Reproduce the opening lines of the records exactly, please, stopping after the line that contains "Click the Refresh folder icon".

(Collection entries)
= = = = = = =
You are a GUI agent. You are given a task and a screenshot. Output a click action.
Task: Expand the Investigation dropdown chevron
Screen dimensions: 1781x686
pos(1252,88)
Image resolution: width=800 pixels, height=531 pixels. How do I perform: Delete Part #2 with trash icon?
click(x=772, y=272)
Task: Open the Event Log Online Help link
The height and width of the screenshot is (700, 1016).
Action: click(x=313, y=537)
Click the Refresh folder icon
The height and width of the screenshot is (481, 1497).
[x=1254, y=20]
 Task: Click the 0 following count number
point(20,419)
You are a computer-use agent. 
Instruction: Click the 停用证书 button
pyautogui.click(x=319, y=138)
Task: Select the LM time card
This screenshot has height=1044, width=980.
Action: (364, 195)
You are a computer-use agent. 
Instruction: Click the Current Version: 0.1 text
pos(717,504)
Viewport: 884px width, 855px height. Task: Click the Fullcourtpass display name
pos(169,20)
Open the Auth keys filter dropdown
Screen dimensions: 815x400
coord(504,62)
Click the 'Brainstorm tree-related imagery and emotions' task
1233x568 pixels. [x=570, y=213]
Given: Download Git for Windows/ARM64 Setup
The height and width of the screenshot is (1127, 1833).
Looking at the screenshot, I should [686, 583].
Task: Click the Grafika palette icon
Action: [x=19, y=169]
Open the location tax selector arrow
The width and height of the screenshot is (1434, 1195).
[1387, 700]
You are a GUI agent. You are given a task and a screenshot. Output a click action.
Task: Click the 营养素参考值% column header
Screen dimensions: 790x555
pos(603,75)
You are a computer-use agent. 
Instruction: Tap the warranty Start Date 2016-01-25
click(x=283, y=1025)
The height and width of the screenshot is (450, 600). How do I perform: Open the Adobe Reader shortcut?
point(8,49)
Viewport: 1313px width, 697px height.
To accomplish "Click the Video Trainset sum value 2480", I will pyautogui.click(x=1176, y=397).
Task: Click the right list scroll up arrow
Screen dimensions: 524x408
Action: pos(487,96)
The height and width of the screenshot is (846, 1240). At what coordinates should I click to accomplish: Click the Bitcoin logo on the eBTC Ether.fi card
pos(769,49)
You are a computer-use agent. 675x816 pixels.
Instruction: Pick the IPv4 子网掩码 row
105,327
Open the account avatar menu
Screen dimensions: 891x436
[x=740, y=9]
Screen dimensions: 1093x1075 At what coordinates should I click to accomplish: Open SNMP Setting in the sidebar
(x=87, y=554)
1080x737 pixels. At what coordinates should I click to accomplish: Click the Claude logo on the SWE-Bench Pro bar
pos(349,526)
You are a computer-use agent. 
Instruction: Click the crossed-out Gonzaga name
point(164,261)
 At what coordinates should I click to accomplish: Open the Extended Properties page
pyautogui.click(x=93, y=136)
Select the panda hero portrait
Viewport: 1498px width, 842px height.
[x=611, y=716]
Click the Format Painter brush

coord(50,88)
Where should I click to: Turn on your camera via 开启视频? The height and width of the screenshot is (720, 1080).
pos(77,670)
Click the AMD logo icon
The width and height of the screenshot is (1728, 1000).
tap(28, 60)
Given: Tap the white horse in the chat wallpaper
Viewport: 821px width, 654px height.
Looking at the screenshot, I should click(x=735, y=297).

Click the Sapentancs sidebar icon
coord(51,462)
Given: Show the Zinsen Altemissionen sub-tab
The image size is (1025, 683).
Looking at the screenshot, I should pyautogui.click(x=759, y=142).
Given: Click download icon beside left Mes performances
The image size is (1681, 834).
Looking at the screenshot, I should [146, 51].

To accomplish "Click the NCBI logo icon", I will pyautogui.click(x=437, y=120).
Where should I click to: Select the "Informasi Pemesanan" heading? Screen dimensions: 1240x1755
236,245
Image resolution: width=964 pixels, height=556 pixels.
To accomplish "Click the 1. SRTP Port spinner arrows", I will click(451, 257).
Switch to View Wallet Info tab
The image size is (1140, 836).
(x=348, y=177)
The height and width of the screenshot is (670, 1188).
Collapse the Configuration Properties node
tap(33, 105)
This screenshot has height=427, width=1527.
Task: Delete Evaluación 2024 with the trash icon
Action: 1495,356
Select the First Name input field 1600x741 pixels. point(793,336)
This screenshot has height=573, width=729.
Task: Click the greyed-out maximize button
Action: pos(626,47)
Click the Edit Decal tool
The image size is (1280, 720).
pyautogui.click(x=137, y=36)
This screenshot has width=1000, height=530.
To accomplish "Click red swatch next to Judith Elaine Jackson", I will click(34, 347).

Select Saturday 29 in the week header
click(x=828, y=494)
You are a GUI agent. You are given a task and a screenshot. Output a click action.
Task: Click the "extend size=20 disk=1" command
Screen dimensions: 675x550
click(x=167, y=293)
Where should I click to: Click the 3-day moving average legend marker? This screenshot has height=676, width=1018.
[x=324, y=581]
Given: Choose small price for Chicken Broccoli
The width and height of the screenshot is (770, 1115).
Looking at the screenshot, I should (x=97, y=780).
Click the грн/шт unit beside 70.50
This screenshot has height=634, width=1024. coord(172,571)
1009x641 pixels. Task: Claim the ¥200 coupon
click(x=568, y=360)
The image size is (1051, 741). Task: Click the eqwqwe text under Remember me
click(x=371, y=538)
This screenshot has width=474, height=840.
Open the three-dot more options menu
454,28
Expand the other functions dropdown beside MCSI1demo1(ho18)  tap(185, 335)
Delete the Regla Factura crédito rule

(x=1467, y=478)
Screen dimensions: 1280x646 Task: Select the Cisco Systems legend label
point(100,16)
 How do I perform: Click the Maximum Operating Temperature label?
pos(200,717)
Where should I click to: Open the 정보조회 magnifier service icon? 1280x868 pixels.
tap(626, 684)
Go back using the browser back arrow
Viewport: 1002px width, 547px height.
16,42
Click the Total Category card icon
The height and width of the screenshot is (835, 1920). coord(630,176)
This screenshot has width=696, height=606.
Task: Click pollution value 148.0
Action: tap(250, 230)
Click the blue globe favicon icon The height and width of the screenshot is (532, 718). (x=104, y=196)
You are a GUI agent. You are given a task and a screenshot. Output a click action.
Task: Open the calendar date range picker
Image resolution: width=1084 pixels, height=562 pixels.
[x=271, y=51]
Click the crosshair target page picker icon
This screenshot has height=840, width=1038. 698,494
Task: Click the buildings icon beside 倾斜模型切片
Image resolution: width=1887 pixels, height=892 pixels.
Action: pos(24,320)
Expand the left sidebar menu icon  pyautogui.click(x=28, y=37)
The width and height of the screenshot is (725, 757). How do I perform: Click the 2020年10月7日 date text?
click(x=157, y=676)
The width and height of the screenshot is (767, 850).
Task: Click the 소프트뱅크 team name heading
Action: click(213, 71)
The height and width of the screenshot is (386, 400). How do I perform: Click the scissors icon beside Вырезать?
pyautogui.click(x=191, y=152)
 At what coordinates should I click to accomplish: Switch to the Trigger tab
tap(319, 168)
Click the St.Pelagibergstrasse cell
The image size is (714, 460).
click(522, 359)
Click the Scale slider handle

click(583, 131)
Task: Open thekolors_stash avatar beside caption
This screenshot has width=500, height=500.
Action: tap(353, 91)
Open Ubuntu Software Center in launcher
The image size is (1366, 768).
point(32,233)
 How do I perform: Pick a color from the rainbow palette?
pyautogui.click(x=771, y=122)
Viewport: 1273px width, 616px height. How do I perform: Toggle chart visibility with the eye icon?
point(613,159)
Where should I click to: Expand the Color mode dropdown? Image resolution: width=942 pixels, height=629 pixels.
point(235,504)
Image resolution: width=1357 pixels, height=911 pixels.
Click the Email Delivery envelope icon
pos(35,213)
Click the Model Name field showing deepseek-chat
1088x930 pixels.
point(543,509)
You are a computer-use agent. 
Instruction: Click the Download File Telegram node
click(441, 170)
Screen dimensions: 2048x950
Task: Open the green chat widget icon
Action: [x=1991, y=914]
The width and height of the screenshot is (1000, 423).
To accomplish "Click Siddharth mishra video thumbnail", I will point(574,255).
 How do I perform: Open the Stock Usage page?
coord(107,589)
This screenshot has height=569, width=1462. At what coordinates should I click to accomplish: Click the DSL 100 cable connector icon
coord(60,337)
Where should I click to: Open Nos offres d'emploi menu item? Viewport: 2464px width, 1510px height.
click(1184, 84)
= = = = = = =
◆ **Your response**
You are a GUI agent. You are given a task and a screenshot. Output a click action.
Task: Expand the Investigation dropdown chevron
Screen dimensions: 1781x686
pos(1252,88)
Image resolution: width=800 pixels, height=531 pixels. How do I perform: Delete Part #2 with trash icon?
click(x=772, y=272)
Task: Open the Event Log Online Help link
The height and width of the screenshot is (700, 1016).
Action: click(x=313, y=537)
Click the Refresh folder icon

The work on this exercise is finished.